Dalam perkembangannya, jelas Lusikooy, Kasi Penkum Kejati Maluku juga sempat membuat peryantaan di media bahwa lahan milik Fery Tanaya tersebut sedang dalam sengketa dengan oknum yang bernama Mukadar dan AJB milik Fery TAnaya sudah ditolak pengadilan sehingga tidak boleh dialihkan kepada PLN, karena itu Kejati Maluku menghitung terjadi kerugian negara total lost.
“Bukan saja saya yang tahu tetapi masyarakat Buru pasti tahu bahwa lahan yang Fery Tanaya lepaskan kepada pihak PLN tidak pernah bersengketa dengan pihak manapun, dan entah Pengadilan mana yang sudah pernah menolak/membatalkan AJB Fery Tanaya atas lahan tersebut. Begitu beraninya Kasi Penkum Kejati Maluku membuat pernyatan seperti itu, Bersamaan dengan itu muncul lagi pernyataan Kajati Maluku Rorogo Zega bahwa Fery Tanaya menjual tanah milik negara atau menerima ganti rugi yang bukan haknya. Padahal sesuai fakta persidangan praperadilan pihak Kejati Maluku tidak memiliki bukti kepemilikan negara atas lahan tersebut, tetapi menafsirkan dari pendapat ahli. Hal ini terungkap di persidangan praperadilan di PN
Ambon saat pihak Kejati Maluku hadirkan pihak BPKP sebagai saksi ahli. Ketika ditanyakan perihal perhitungan kerugian negara. Jawaban ahli bahwa tanah yang dibebaskan merupakan tanah milik negara. Ditanya lagi: apakah punya bukti bahwa tanah itu milik negara? ahli BPKP menjawab bahwa tidak punya bukti tetapi dihitung atas permintaan penyidik Kejati Maluku berdasarkan pendapat ahli. Sungguh luar biasa para penyidik yang sangat paham hukum bisa menafsirkan pendapat ahli dan langsung menggugurkan hak yuridis keperdataan seseorang seperti AJB dan dokumen lainnya yang diterbitkan oleh pihak BPN. Apakah dengan pendapat ahli bisa menjadikan objek tanah berubah status kepemilikannya? Dimana peran pengadilan?,” jelasnya.

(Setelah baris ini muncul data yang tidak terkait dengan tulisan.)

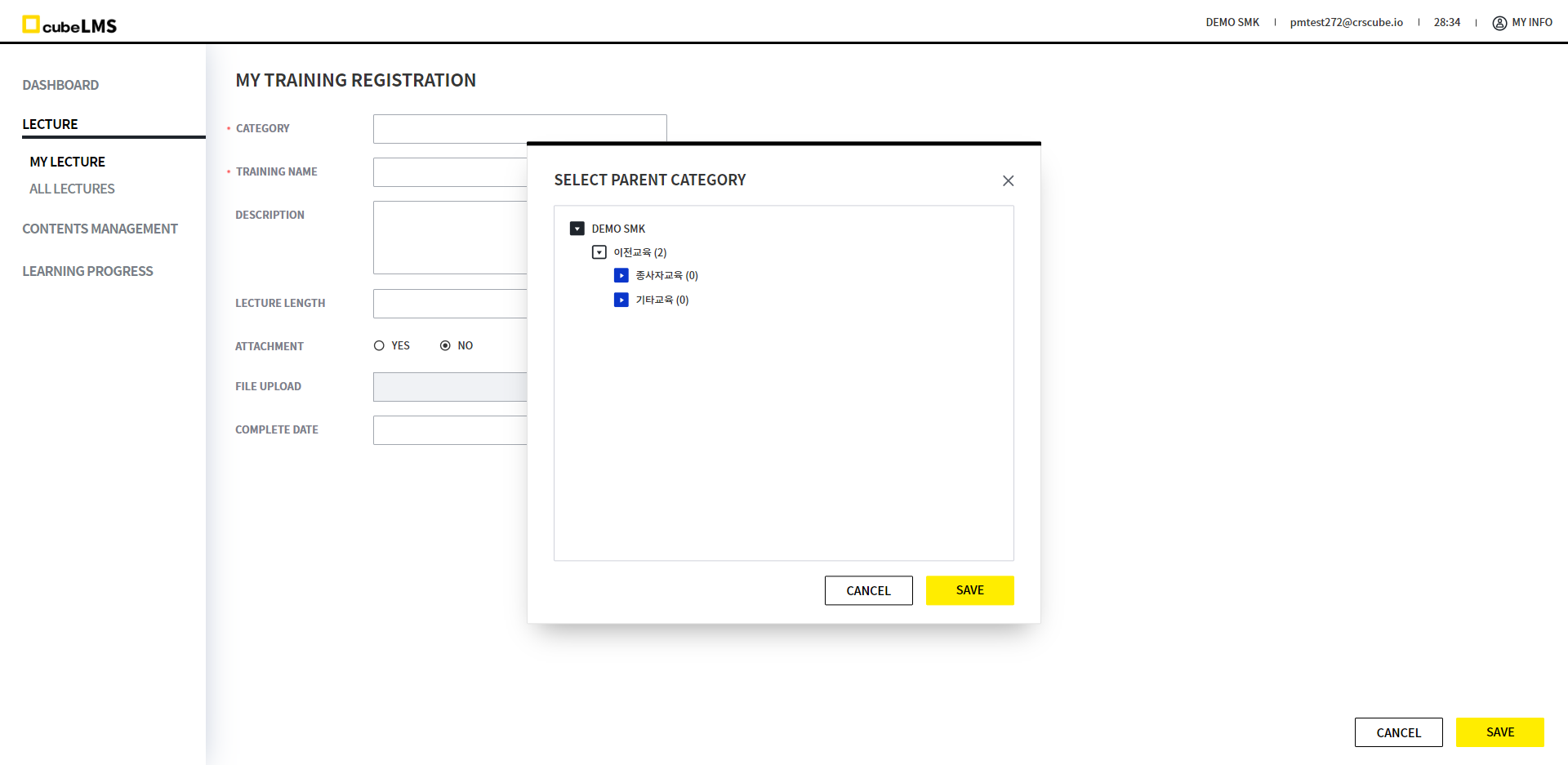
Task: Collapse the 이전교육 (2) tree node
Action: click(x=599, y=252)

Dikatakan, ada masyarakat Kabupaten Buru yang bertanya pada saya apakah Fery Tanaya yang sudah membeli kebun kelapa itu melalui prosedur yang menurut mereka benar yaitu melalui PPAT pada tahun 1985 dan sudah dikuasai selama 35 tahun dengan aman ditambah lagi dengan bukti-bukti lainnya dari pihak BPN apakah bisa diabaikan oleh penyidik Kejati Maluku hanya dengan pendapat ahli sebagai alat bukti tunggal.

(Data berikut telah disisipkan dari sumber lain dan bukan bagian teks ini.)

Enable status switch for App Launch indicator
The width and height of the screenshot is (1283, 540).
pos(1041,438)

“Pertanyaan berikut; pada awalnya pihak Kejati Maluku melalui pernyataan Kasi Penkum menyatakan terindikasi adanya unsur kongkalikong antara FT dan pihak PLN (Didik Sudarmaji) dalam penggelembungan harga/mark up, tetapi kenapa saat ini Kejati Maluku tidak pernah menyinggung pihak PLN lagi? Malah pada satu kesempatan ketika Kajati Maluku ditanya oleh wartawan terkait keterlibatan PLN, Kajati Maluku mengatakan bahwa pihak PLN hanya membeli, sampai disitu saja.. Pihak PLN adalah pihak yang mengelola keuangan negara, mana mungkin Fery Tanaya seorang wiraswasta dapat melakukan korupsi keuangan negara secara sendiri? dan yang saya ketahui sejak awal pihak PLN yang sangat ngotot untuk membebaskan lahan tersebut dengan alas an lahan tersebut yang paling ideal untuk pembangunan PLTMG sesuai hasil eksplorasi mereka, pihak PLN yang mengurusi semua proses terkait pelepasan hak termasuk verifikasi bukti kepemilikan. Kenapa Fery Tanaya saja yang ditetapkan sebagai tersangka?,” katanya.

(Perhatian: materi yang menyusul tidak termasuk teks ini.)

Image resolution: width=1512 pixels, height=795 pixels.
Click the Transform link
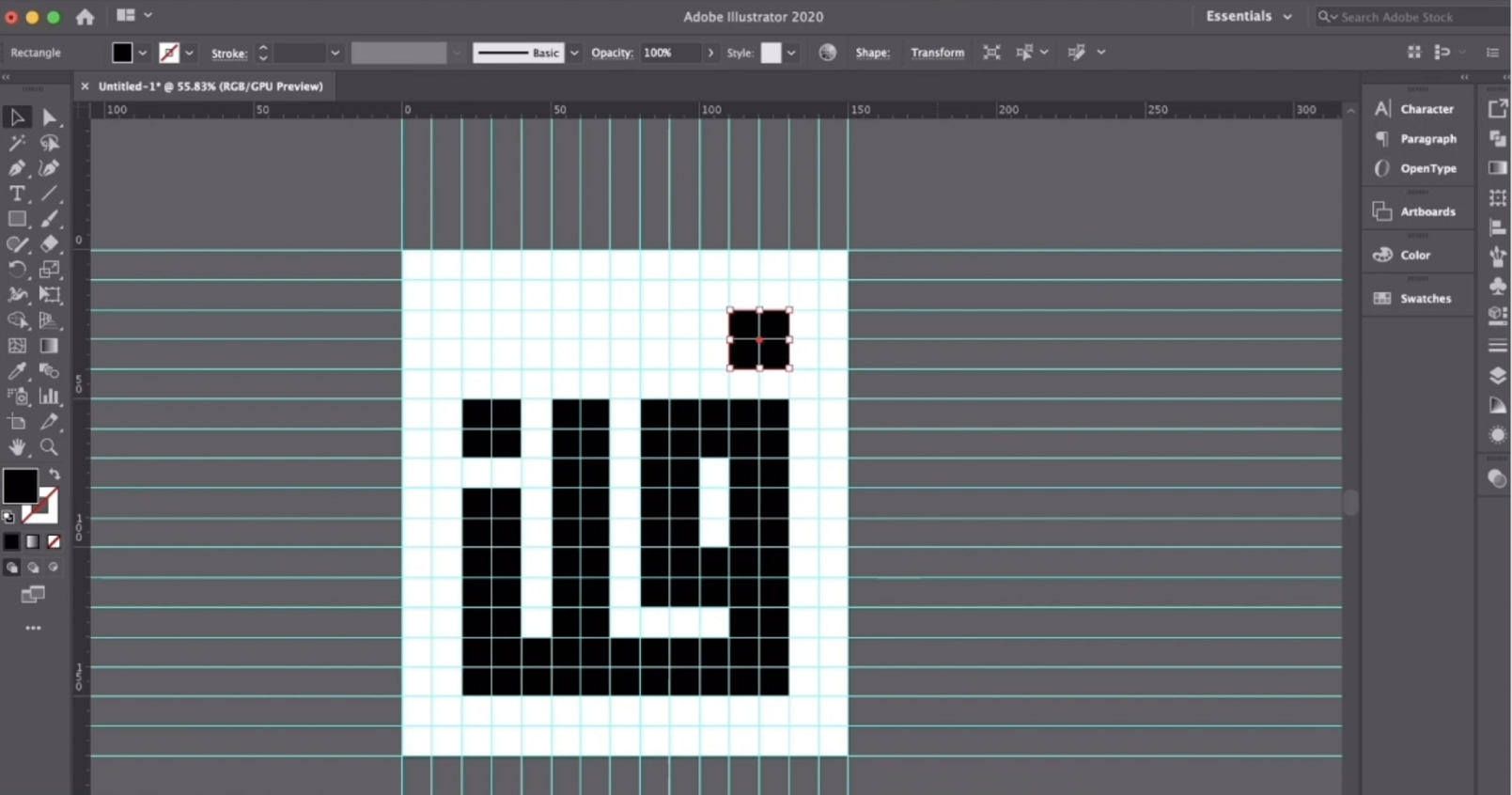(x=937, y=53)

Lusikooy juga memaparkan, pada suatu kesempatan kliennya dijemput di kediaman kliennya di Jakarta oleh pihak PLN Pusat untuk mengikuti rapat dengan bagian hukum pihak PLN Pusat.
“Saat rapat tersebut menurut Fery Tanaya pihak PLN terlihat panik, dan kemudian dijelaskan bahwa Didik Sudarmaji (Pejabat PLN) akan ditetapkan sebagai tersangka oleh Kejati Maluku terkat ganti rugi lahan PLTMG di Namlea. Setelah Fery Tanaya mendengar penjelasan dari pihak PLN, karena merasa kasihan terhadap pihak PLN, Fery Tanaya meminta kepada pihak PLN untuk membatalkan proses pembebasan lahan tersebut dengan catatan FT akan mengembalikan uang yang telah diterimanya secara utuh tanpa meminta ganti rugi atas sejumlah pohon kelapa yang telah ditebang, tetapi pihak PLN menolaknya dengan alasan bahwa ini proyek strategis untuk kepentingan umum sehingga harus dilanjutkan. Namun mungkin karena doa orang-orang PLN begitu ampuh tiba-tiba nama PLN hilang dari peredaran dan tuduhan berbalik arah kepada klien saya hingga ditetapkan sebagai tersangka dengan sangkaan yang bertahap sejak tahun 2017 – 2020 antara lain Pertama, mark up harga diatas NJOP; Kedua, mall administrasi karena AJB tidak dibuat di Notaris tetapi dibuat di Camat yang bukan PPAT; Ketiga, terjadi korupsi total lost karena salah bayar; Keempat, menjual tanah milik negara; Kelima, Adanya kesalahan NIB pada peta yang dibuat oleh petugas BPN. Dapat dibayangkan penegakan Shukum seperti apa yang dipertontonkan oleh penyidik Kejati Maluku
disaat Jaksa Agung dalam arahannya selalu menekankan penerapan hukum harus profesional, berhati nurani, jujur, berintegritas dan pada kesempatan lain Presiden Joko Widodo juga ingatkan kepada para penegak hukum agar jangan ada kebijakan yang dikriminalisasi, di cari-cari,” paparnya.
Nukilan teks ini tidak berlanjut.